Is this sufficient justification to add a potentially hard to tune
optimization that can influence other workloads on the machine?
> > After all the amount of the work to
> > be done is the same we just risk more lock contentions, unexpected CPU
> > usage etc. Which workloads will benefit from having exit path faster?
> >
> > >
> > > >
> > > > if we offload the page freeing to the worker then the original context
> > > > can consume much more cpu cycles than it was configured via cpu
> > I was not precise here. I meant to say more cpu cycles per time unit
> > that it was allowed.
> >
> > >
> > > >
> > > > controller. How are we going to handle that? Or is this considered
> > > > acceptable?
> > > I'll need to think about and take a look at this subject(not familiar
> > > with cpu controller).
> > the main problem is that kworkers will not belong to the same cpu group
> > and so they will not be throttled properly.

************

# EXERCISE BRIEF
Reproduce word for word the passage of the discussion above about offloading page freeing to a worker, starting at "Is this sufficient" and ending at "it was allowed.".

************

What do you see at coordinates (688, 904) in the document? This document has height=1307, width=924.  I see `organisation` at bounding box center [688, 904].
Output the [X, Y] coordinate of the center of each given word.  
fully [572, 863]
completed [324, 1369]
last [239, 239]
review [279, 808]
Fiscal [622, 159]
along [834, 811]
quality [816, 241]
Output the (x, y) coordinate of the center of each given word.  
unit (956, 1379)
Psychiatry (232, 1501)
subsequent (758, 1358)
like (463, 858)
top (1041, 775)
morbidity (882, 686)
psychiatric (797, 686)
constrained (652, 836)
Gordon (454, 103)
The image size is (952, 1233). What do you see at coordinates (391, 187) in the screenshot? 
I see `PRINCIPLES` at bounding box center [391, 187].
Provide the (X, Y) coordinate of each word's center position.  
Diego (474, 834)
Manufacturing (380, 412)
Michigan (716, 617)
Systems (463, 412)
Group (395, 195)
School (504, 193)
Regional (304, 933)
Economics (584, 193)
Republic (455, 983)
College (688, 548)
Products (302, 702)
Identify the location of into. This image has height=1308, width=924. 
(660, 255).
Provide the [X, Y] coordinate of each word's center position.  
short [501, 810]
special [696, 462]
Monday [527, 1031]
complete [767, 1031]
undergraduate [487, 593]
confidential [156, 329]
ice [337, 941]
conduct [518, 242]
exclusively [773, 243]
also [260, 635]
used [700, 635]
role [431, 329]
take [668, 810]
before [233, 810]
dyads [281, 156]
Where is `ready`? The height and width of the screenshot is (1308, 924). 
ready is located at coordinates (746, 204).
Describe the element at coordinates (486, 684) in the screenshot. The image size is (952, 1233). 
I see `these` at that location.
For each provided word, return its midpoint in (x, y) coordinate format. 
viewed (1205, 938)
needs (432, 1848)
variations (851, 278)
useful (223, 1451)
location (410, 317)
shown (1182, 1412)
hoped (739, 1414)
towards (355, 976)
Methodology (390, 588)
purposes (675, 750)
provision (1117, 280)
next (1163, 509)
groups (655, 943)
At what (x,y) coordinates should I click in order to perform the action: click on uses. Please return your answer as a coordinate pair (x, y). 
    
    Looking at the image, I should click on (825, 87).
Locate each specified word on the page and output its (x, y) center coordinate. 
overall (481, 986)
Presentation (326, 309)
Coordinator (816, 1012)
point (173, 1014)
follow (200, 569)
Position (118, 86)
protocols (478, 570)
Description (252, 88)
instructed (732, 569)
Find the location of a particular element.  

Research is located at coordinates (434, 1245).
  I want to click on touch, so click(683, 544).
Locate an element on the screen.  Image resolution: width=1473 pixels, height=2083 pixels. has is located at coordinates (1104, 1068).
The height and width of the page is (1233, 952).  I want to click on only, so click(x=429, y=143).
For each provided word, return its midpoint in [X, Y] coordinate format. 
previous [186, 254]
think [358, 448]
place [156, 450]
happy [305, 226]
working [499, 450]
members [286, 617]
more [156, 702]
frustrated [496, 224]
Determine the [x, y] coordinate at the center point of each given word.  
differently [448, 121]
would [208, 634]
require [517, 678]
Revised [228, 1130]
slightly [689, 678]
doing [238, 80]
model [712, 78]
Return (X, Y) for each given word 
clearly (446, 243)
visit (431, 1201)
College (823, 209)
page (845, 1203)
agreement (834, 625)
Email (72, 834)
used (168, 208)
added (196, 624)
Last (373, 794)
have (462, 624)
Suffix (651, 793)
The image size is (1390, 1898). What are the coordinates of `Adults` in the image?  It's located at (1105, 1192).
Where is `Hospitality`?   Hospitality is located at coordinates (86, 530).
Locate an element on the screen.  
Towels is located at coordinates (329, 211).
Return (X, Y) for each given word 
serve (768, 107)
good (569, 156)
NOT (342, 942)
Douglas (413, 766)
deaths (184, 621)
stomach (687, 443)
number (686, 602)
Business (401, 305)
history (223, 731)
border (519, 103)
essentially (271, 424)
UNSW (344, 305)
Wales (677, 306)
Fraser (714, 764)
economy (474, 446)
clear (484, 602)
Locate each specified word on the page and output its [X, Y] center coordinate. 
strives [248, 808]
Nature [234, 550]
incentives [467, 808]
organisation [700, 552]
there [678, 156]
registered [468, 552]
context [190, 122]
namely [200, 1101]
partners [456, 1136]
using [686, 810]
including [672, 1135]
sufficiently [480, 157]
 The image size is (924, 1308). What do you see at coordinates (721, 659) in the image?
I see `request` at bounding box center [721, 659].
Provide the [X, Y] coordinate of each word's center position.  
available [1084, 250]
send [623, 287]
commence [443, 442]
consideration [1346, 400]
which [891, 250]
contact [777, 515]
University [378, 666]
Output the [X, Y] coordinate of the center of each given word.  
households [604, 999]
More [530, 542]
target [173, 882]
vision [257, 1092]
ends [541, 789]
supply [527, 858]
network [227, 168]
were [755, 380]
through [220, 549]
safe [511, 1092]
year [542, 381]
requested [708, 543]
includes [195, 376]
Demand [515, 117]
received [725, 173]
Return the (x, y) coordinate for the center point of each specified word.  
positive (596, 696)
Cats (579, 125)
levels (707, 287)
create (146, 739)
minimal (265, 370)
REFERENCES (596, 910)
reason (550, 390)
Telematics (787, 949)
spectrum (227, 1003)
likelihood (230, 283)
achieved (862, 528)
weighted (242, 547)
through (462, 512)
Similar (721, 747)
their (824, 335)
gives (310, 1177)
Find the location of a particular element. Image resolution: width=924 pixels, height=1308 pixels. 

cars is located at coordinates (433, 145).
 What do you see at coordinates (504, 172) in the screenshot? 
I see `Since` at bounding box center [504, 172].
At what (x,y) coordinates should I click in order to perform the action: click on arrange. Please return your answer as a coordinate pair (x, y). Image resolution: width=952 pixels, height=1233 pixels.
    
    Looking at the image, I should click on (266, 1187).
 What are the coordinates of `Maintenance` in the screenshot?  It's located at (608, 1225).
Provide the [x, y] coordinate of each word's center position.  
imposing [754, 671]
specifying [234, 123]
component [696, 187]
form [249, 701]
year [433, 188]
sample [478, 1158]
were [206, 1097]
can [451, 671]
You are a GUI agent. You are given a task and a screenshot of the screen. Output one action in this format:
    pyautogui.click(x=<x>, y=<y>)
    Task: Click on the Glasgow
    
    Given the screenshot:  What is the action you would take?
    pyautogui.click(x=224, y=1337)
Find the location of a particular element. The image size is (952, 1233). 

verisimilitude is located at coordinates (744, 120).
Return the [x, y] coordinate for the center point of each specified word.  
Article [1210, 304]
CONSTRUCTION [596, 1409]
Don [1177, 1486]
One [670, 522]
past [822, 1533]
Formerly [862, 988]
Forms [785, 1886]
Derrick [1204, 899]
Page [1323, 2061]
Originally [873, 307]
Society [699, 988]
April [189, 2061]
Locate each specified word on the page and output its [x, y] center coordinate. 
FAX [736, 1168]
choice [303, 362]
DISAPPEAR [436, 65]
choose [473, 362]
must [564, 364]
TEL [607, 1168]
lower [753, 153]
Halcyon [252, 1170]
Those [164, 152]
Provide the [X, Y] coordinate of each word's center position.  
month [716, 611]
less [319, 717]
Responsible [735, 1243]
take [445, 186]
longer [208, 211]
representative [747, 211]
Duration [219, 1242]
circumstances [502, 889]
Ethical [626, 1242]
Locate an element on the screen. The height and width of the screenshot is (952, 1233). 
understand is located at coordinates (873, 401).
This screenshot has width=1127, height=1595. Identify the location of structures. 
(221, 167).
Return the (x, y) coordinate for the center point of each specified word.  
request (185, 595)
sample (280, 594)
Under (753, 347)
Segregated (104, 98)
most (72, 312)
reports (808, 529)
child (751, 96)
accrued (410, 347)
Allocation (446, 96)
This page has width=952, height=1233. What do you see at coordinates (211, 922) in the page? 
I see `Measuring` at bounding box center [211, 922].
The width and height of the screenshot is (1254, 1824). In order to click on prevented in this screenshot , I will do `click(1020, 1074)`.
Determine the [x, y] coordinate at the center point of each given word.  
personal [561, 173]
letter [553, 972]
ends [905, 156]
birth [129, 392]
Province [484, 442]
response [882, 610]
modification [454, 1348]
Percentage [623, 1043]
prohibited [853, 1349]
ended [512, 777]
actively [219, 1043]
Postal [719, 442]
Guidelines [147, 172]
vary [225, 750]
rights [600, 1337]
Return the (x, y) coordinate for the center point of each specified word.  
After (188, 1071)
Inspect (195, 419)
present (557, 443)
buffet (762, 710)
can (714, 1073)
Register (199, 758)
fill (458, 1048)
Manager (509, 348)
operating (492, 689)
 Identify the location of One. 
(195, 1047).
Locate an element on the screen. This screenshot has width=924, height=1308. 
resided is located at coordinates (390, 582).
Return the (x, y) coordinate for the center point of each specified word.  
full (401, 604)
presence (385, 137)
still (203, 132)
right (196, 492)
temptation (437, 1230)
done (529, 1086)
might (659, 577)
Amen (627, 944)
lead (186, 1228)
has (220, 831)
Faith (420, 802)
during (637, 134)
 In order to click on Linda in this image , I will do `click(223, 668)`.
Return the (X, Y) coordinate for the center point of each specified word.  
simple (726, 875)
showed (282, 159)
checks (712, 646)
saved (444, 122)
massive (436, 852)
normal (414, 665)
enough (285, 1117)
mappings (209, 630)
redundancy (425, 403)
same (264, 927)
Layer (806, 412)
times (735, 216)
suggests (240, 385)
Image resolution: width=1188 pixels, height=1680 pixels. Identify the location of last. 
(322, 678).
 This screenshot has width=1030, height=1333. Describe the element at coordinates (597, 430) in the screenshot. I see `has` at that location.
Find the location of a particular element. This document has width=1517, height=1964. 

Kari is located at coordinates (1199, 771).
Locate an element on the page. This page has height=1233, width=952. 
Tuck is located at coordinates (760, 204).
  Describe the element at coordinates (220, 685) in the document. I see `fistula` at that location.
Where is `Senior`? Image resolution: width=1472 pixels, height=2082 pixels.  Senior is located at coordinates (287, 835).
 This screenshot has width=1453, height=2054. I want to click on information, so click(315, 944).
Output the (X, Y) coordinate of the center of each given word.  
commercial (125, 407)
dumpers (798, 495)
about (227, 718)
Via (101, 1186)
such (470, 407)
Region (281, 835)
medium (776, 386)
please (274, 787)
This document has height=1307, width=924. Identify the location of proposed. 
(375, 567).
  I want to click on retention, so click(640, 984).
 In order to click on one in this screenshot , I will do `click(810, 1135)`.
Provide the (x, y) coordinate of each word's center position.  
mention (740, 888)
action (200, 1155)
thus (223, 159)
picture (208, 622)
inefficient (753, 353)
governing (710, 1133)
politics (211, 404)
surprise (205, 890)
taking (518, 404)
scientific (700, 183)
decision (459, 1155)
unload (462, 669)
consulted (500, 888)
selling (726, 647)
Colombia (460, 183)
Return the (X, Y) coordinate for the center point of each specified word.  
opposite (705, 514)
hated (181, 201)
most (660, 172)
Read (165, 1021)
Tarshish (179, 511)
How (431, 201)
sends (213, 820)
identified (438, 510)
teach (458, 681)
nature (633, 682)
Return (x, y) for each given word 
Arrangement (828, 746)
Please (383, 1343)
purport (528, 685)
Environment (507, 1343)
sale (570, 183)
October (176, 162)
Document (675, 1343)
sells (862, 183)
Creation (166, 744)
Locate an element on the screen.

************

# COMPLETED EXERCISE
Is this sufficient justification to add a potentially hard to tune
optimization that can influence other workloads on the machine?
> > After all the amount of the work to
> > be done is the same we just risk more lock contentions, unexpected CPU
> > usage etc. Which workloads will benefit from having exit path faster?
> >
> > >
> > > >
> > > > if we offload the page freeing to the worker then the original context
> > > > can consume much more cpu cycles than it was configured via cpu
> > I was not precise here. I meant to say more cpu cycles per time unit
> > that it was allowed.